Anthony L .Ferguson wrote:
Greetings,
I would like to enlist suggestions from the group for help. I have a
project on my mind and has been bothering me for a while. In the area
I live there is a need of a simplex repeater. I know that the term
SIMPLX REPEATER is not a true repeater, but a message store and
forwarding device using either a carrier operated relay (COR) or
carrier operated squelch (COS) controller.
Just a simple question: If the solution is a simplex repeater, what's
the problem? ;-)
I can't think of many situations where a real duplex repeater wouldn't
work better than a store-and-playback simplex system.
My Ideal suggestion for a controller is either the BD VA10 or the
NHRC 3+ controller. The controller is the brains of the entire
system, allowing analog information to be stored on the ISD chip then
dumping the stored information to the transmiter. The controller is
needed for CWID to be legal on the ham bands.
There are other ways to do this -- heck some of the OM's here probably
built store and forward voice stuff with tape recorders back in the
day -- but what you're describing would work.
Now with that all behind us on the controller.I would like some
suggestion on types of commerical radio gear that may be easily
converted to 2 meters or 440 Mhz.
You have looked at the Repeater-Builder website that goes with this
mailing list, right? Also, there's the Batlabs website for Mother M
(Motorola) gear, and various others scattered around.
I see Ebay is flooded with all types of stuff that looks like it
should work for my project. I see listings for GE Phoenix mobile
radios, GE master Excutive II , Delta and Ranger. I don't want to
stop with just GE so I must include Motorola also.

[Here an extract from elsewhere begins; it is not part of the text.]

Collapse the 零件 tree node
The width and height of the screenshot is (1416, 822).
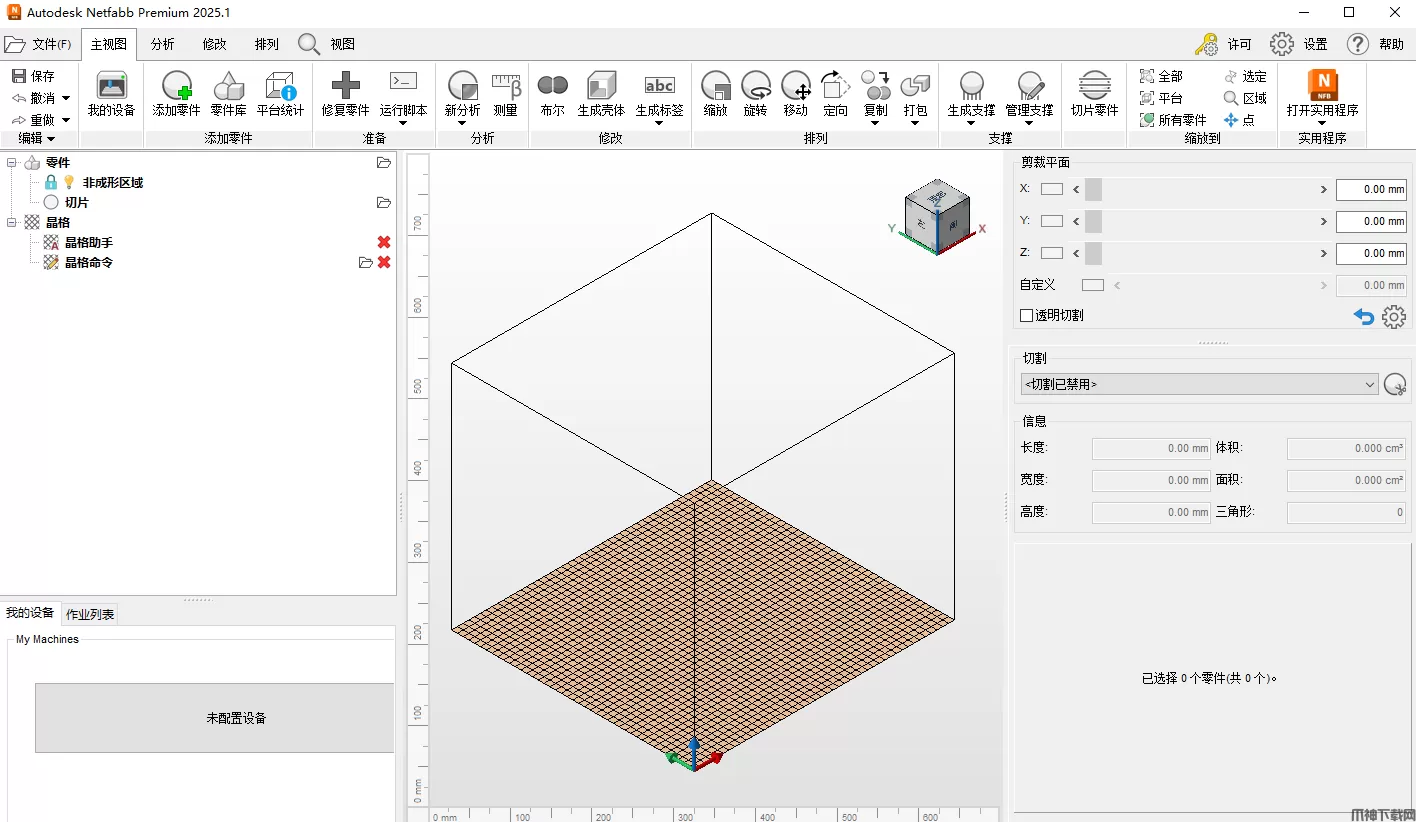(12, 162)
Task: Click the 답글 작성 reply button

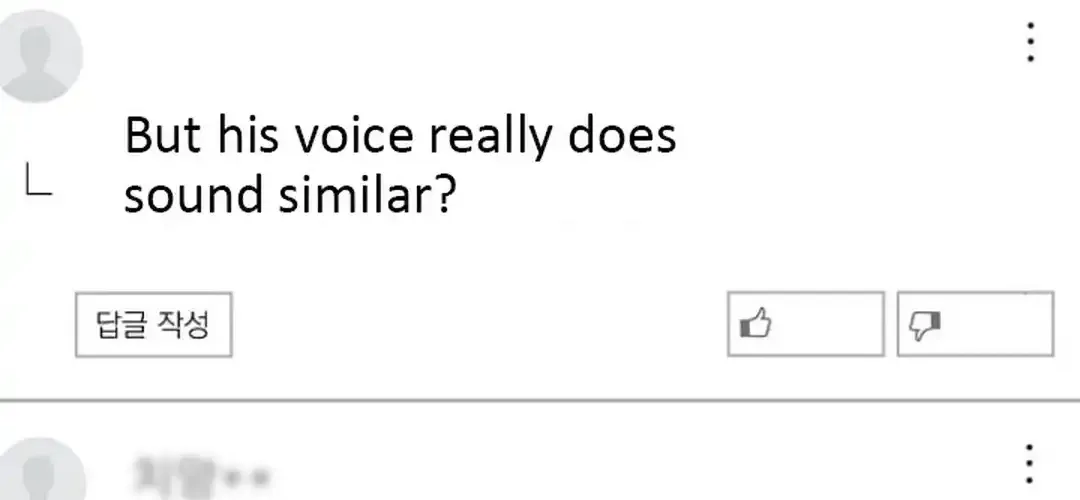Action: coord(153,324)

Those will all work. It's just a matter of how easy and finding the
right documentation. The radios you mention there are all relatively
old. Many people like using a little bit newer synthesized stuff, but
it takes a slightly different skillset -- radios like the Motorola
GM300's with the right accessory connector on the back are dirt-simple
to interface to a controller or other device via that accessory
connector, but you have to learn the secret handshake to get
information on the programming software and cables.

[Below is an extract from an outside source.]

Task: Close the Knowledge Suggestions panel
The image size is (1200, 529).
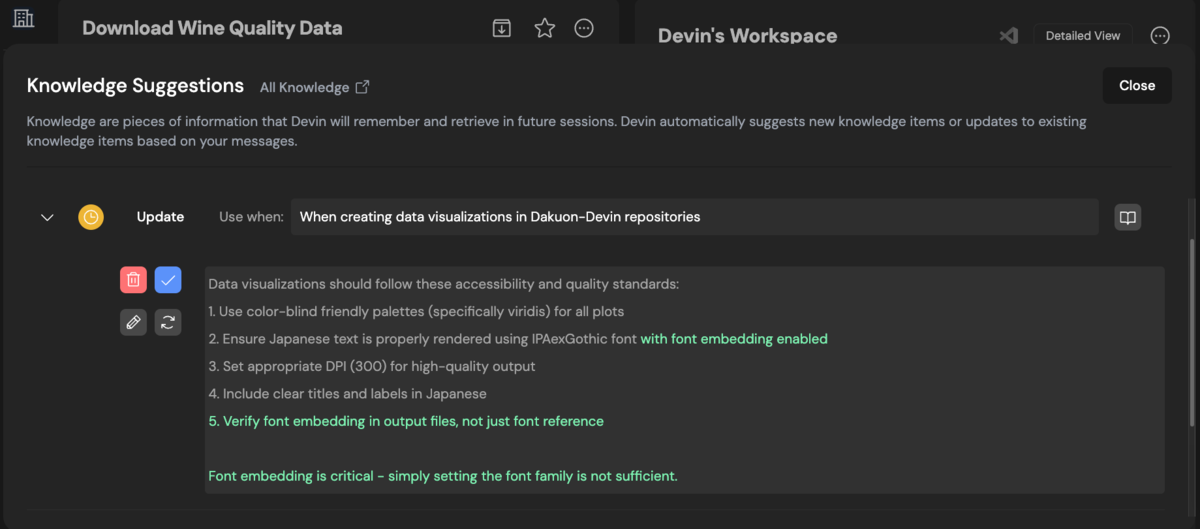Action: (x=1136, y=86)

The reason is that technically Motorola sells those tools for about the
cost of a small third world country's debt to the World Bank to
commercial radio folks so they want to make sure us hobbyists are not
out there selling copies and/or cutting into their sales of such tools
to government, etc. They'd prefer you take the radio to someone with a
legal copy of their software to work on it, of course... so the usual
disclaimers apply here. And truthfully if you've never done it before,
sending the radio to someone that knows what they're doing for the
programming is a fine option if you don't care to learn it. Finding
someone nearby who can show you how (in good Ham elmer tradition) is
better. Depending on your personality type, learning it through online
documentation and trial-and-error may be your style, or whatever... you
probably get the idea here.
I'm confused on something, and hopefully someone will guide me in the
right direction. I'm not sure which is needed to complete my Simplex
repeater station, minus the controller. I see all the stuff listed on
EBAY from GE and Motorola like transceiver and repeaters. Which do I
need ? The transceiver or the repeater or both?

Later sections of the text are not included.